Bu yüzden AKP'nin dosyalarını yavaş yavaş açmaya başlıyorlar. Bunu yaparken en büyük zararı ise Türkiye görüyor. Çünkü ortaya atılan iddialar ve tutuklama kararları AKP'yi ilgilendiriyor gibi gözükse de Türk devletinin açıkça hedef alındığına şahit oluyoruz.
16 Nisan başkanlık referandumu öncesinde ABD'ye demediğini bırakmayan yandaş medya ise konuya olabildiğince uzaktan yaklaşıyor. Halbuki referandumun hemen ertesi günü Cumhurbaşkanlığı'ndan Trump'ın Erdoğan'ı arayarak telefonla tebrik ettiği belirtilmiş ve şu açıklama yapılmıştı:
"Cumhurbaşkanımız Sayın Recep Tayyip Erdoğan ile ABD Başkanı Donald J. Trump arasında bu akşam bir telefon görüşmesi gerçekleşmiştir.

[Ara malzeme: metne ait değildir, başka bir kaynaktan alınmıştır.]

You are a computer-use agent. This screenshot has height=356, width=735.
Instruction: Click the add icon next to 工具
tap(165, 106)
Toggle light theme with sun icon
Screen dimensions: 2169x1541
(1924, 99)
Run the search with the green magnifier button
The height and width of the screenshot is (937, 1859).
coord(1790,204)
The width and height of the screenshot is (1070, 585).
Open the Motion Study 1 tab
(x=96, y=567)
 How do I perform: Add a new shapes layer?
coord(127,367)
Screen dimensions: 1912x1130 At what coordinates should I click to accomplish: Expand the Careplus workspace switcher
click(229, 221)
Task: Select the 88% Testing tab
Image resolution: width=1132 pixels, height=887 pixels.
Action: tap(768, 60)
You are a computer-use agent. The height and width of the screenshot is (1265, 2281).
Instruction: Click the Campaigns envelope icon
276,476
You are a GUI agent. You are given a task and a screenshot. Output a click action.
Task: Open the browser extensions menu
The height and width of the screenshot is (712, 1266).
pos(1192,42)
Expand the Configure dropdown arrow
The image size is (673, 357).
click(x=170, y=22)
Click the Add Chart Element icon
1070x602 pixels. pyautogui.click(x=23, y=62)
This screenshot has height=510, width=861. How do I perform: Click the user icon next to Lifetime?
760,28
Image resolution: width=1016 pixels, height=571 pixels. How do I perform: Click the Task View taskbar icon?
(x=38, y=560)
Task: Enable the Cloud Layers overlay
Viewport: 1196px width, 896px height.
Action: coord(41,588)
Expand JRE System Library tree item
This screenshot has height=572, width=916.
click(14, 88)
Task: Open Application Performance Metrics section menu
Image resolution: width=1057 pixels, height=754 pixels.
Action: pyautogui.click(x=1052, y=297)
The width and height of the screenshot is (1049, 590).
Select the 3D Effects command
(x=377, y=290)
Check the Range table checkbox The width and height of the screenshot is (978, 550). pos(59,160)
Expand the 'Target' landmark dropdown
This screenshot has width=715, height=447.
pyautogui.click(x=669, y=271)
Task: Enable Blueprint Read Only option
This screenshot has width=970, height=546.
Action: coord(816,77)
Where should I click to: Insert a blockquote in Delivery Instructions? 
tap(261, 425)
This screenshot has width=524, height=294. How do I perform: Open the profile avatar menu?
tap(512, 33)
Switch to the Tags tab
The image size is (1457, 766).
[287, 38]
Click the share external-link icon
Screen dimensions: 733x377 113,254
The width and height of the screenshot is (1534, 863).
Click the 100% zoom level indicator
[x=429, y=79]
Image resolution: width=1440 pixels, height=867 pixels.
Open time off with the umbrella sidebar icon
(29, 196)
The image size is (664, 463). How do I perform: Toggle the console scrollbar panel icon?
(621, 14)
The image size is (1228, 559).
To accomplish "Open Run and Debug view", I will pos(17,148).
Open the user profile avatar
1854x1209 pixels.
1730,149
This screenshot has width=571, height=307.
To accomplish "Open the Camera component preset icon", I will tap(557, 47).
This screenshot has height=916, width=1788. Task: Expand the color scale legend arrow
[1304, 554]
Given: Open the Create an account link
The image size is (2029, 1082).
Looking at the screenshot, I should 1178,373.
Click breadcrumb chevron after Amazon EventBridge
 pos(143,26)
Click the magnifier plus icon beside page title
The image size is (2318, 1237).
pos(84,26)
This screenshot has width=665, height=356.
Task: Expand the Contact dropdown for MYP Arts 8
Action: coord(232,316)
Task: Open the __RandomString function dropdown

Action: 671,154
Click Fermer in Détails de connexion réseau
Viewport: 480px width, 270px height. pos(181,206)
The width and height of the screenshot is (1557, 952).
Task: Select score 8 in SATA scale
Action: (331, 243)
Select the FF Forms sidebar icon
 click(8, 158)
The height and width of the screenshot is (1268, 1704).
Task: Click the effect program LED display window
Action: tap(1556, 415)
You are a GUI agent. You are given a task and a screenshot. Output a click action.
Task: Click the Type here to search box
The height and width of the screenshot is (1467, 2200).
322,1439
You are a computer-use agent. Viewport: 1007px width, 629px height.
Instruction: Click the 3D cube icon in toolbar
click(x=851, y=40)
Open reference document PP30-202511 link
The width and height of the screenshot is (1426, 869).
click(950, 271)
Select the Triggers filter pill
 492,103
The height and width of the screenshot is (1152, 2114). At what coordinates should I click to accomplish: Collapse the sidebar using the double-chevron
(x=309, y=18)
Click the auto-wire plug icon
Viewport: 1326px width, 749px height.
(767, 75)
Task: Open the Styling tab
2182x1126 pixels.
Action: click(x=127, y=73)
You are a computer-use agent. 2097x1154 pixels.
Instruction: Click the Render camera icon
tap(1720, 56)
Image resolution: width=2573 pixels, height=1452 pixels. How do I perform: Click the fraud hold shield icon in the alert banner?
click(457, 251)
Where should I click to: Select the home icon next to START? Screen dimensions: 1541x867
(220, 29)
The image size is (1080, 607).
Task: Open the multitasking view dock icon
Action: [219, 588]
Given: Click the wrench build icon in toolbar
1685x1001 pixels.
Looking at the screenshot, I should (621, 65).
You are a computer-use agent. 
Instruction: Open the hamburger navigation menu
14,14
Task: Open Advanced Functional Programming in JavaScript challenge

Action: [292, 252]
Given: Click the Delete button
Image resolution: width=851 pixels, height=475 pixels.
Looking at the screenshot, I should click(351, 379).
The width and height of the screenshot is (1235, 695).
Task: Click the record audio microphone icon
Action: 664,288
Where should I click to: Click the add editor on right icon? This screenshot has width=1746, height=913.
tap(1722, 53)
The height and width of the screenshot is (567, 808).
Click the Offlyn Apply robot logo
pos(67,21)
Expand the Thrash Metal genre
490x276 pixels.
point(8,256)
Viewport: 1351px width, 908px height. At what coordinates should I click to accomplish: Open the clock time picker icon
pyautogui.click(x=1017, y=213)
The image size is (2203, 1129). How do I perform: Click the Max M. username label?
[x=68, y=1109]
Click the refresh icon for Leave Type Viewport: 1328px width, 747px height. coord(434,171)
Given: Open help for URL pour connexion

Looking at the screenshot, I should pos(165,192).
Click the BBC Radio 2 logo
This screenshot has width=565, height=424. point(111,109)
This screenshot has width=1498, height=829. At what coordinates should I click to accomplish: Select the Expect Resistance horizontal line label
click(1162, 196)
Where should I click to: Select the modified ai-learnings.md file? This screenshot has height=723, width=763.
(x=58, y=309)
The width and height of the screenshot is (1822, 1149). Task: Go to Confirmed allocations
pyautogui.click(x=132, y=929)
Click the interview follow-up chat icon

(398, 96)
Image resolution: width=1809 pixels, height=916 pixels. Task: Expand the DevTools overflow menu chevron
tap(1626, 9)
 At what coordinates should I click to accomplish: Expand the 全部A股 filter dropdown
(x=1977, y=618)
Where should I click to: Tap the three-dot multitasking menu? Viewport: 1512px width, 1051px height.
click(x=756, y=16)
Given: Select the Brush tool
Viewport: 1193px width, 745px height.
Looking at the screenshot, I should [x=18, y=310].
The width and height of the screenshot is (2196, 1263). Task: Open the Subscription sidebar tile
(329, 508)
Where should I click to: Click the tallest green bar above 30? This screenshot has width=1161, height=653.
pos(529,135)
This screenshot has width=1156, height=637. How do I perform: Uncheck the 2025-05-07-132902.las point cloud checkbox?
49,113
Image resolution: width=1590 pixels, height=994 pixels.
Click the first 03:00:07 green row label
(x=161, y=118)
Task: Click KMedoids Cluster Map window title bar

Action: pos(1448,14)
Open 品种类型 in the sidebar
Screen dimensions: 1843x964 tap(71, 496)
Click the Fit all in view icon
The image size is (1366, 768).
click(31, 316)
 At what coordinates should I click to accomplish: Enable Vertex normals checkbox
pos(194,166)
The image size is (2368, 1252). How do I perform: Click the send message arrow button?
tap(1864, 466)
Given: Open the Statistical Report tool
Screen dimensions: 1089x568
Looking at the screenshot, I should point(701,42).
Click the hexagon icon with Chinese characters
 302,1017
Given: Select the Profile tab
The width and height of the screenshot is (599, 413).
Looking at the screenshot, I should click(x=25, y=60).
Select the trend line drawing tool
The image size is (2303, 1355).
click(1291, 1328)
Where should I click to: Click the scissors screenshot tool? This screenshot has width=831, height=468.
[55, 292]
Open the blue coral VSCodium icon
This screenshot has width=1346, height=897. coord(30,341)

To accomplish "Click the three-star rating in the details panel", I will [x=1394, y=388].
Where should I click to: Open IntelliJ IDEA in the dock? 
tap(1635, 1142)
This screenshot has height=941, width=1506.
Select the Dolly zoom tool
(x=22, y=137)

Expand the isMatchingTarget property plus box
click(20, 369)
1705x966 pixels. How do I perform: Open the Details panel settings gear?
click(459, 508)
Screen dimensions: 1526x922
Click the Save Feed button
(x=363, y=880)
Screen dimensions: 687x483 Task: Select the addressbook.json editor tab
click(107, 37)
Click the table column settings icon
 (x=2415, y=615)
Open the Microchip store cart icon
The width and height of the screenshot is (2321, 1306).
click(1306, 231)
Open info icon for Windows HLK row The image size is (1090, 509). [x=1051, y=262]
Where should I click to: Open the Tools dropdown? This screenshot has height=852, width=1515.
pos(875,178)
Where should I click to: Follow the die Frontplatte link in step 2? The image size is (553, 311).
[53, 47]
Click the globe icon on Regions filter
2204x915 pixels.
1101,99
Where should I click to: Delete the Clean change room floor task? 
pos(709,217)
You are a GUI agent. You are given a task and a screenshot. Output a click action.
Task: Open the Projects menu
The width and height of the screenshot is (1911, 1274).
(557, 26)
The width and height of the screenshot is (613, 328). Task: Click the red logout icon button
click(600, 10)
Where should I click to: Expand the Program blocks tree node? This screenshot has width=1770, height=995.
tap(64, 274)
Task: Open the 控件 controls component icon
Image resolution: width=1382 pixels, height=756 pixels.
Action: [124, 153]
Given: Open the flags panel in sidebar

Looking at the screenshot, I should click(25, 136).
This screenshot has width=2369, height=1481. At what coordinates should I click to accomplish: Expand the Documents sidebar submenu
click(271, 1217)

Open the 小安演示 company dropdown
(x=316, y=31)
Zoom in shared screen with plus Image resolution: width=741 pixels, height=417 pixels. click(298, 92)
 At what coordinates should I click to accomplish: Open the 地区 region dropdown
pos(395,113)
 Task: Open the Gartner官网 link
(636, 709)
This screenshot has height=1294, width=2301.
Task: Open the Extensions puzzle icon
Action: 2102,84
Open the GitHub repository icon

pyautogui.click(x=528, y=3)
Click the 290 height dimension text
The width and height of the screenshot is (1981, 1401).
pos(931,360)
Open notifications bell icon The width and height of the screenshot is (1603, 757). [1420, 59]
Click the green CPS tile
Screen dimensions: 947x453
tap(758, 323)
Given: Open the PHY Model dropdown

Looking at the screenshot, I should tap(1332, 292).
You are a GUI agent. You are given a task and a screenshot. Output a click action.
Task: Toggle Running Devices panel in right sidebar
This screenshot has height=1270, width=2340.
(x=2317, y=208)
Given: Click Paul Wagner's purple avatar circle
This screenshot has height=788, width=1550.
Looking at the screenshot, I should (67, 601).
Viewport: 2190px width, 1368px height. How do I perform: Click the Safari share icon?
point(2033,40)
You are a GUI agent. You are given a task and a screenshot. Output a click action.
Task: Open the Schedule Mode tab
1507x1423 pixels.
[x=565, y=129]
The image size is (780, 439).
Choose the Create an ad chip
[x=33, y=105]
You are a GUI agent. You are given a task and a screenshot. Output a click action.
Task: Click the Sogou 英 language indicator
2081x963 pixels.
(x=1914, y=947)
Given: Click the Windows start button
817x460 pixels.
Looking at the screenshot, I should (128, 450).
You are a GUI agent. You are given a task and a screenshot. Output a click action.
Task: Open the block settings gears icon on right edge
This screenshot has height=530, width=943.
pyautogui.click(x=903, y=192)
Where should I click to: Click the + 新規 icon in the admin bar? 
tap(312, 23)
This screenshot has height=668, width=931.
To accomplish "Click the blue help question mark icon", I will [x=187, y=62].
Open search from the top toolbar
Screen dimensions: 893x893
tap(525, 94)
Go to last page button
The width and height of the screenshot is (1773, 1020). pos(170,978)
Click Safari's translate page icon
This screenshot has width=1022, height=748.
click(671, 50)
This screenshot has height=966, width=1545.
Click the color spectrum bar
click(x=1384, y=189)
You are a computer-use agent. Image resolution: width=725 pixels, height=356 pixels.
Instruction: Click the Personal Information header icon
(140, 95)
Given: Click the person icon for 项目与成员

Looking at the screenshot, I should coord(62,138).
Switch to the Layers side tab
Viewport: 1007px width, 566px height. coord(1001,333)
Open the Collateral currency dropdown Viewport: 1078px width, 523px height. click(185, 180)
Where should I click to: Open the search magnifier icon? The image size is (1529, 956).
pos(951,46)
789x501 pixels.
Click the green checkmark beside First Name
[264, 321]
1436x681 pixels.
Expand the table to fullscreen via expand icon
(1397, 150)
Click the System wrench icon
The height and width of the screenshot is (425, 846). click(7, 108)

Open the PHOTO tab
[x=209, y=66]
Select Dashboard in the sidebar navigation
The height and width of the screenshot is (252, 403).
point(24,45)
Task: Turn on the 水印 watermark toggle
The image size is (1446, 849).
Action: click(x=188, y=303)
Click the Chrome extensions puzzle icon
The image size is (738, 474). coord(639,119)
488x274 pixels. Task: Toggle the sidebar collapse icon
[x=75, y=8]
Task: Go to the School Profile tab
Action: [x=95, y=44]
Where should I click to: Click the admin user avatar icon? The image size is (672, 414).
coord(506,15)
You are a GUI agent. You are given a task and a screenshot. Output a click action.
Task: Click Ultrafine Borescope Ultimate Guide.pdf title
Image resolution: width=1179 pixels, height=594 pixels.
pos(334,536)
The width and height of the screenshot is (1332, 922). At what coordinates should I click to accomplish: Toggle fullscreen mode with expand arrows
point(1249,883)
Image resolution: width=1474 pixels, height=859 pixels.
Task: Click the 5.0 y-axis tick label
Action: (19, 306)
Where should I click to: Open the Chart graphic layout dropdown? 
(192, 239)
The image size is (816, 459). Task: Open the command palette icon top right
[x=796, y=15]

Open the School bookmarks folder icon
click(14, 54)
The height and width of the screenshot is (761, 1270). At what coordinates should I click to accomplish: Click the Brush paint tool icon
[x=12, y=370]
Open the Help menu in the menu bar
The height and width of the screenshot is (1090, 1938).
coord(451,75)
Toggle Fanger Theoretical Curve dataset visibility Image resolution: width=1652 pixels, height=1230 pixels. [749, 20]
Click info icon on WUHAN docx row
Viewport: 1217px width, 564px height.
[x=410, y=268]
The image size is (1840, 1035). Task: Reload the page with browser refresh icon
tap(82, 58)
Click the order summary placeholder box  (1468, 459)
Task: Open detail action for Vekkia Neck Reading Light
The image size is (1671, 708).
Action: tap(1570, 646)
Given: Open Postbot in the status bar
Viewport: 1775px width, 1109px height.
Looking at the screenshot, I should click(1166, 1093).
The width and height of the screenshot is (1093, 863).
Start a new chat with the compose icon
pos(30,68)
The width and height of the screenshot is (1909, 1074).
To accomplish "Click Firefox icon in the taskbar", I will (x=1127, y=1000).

ABD Başkanı Trump, Sayın Cumhurbaşkanımızı 16 Nisan'daki referandumda elde ettiği zaferden dolayı tebrik etmiştir."
Trump aynı görüşmede Erdoğan'a "Dostluğumuzu önemsiyorum, beraber yapacağımız birçok önemli iş var" sözlerini de kullanmıştı.
Bu görüşmeden sonra ABD'den PYD'ye tonlarca silah gitti, Barzani'nin bağımsızlık ilan etmesine ramak kaldı, Cumhurbaşkanlığı korumalarına Amerika'ya girmek yasaklandı, son olarak Zafer Çağlayan'a tutuklama kararı çıktı!
Böyle bir tabloda Rusya'ya yanaşarak önemli bir dış politika değişikliğine imza atmaya hazırlanan AKP, Moskova'daki PYD ofisini gündeme getirmiyor!
Çözüm sürecinde ABD ile birlikte PYD'yi destekleyip bugünlere getirenler, FETÖ'nün Amerika'da yerleşik düzene geçip, CIA adına istihbarat topladığını da gayet iyi biliyordu.
Anlaşılan o ki replikler tamamlandı, sahne bitti. Seyirciye anlatılacak bir metin kalmadı.
İşte o yüzden Türkiye, başkalarının tiyatrosunda figüran olmaktan vazgeçip, gerekirse bedel ödeyerek kendi oyununu ortaya koyabileceği omurgalı bir siyasete geçmek zorunda.